King's Quest: Once Upon a Climb
- Street Date:
- April 26th, 2016
- Reviewed by:
- Levi van Tine
- Review Date:1
- May 1st, 2016
- Game Release Year:
- Xbox One
- The Odd Gentlemen
Digital Xbox One version reviewed. Some mild spoilers are present to discuss previous episodes.
The Game Itself: Our Reviewer's Take
A slightly older young King Graham has decided that the business of monarchy is quite lonely. Dissatisfied with the company of his endlessly bureaucratic guardsmen, he sets out to find a fabled tower and claim the hand of the princess at the top, who is of course sitting there just waiting for a king to find and rescue her. Upon arrival at the tower, which has a curious staircase, he finds not one but two princesses awaiting rescue. They have been trapped there by a soggy old hag named Hagatha, and the only thing that can release them from her clutches is true love.
The focus on this episode remains firmly placed in the past, with only brief interludes to the present. I don’t mind much, as while the Gwendolyn segments are entertaining, Graham’s adventures are far more interesting.
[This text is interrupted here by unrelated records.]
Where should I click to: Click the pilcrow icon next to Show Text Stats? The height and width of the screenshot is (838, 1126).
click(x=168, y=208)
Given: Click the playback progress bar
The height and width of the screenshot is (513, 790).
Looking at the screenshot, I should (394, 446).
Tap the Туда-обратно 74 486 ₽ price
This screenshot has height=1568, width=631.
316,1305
The princesses are prisoners and while Graham is their best shot at freedom, his bumbling manner initially does little to impress them. For some reason, girls seem not to like it when you propose to them in front of each other. Graham prudently decides to get to know them as people first, and in so doing makes several friends and eventually a wife.
The last episode sagged a bit as The Odd Gentlemen experimented with different methods of storytelling. The humor was spot on, but the Groundhog’s Day regimen became somewhat tiresome over time. It was markedly different from the first episode, which was more of the classic adventure game style (pick up this item, place it in this other thing later, etc.). 'Once Upon a Climb' differs even more, with less emphasis on gameplay and puzzles and more on meaningful interactions and thoughtful dialogue. Its humor is more clever than slapstick in nature, and the overall tone is growing up right alongside Graham.
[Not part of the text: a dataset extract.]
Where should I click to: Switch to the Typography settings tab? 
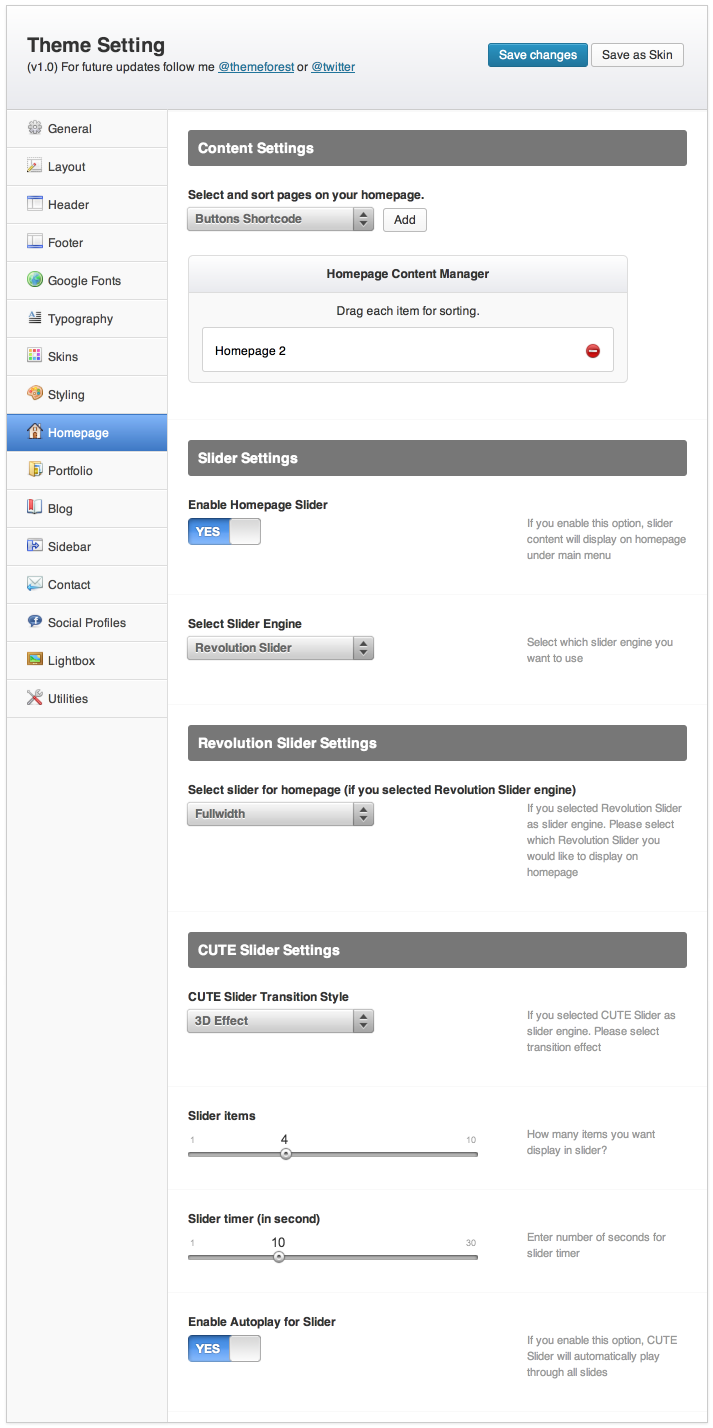[x=80, y=319]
The writers have also succeeded in turning a rote damsel in distress story into a more modern take on romance, rife with subversive wit. It could have been rather awkward in a visual novel kind of way, but princesses Vee and Neese manage to avoid stereotypes and act as perfect foils for Graham. Vee is the more even-tempered of the two and has an interest in logic and card games, while Neese is more artistic and less predictable. Choosing Graham’s love interest isn’t as simple as a quick button press at the end of the episode; it’s a more organic process that carries out naturally. Hagatha sometimes sends the princesses out on errands away from the tower, and Graham and his dates get to meet some of his old friends.
Puzzles are less common and less difficult in 'Once Upon a Climb', making it more of a modern adventure tale than a classic one. Some of it was kind of tedious, like putting vases on a shelf after an earthquake, while others were more fun, like a card game named Moral Quarrel that let me get to know the princesses better (it’s not a dating sim, I promise). The lack of challenging puzzles results in fewer moments of tangible victory, but the pace and characterization in the story make up for any shortcomings in the gameplay.
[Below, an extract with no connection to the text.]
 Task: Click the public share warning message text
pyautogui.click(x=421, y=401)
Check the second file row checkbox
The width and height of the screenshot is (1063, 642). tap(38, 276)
The Video: Sizing Up the Picture
The Audio: Rating the Sound
The choices in this episode are important but not quite as explicit as usual. A replay may perhaps be warranted to change Graham’s choice of queen later, depending on her screen time in the final episodes.
'Once Upon a Climb' didn’t quite tickle my fancy as much as 'A Knight to Remember', but it’s pretty close. The storytelling gets better with age, even if the puzzles don’t keep up as well. Still, this is an adventure game with a story to tell, and the gameplay is always going to be on the back burner. As usual, 'King’s Quest' is a good time, with jokes appropriate for almost all audiences.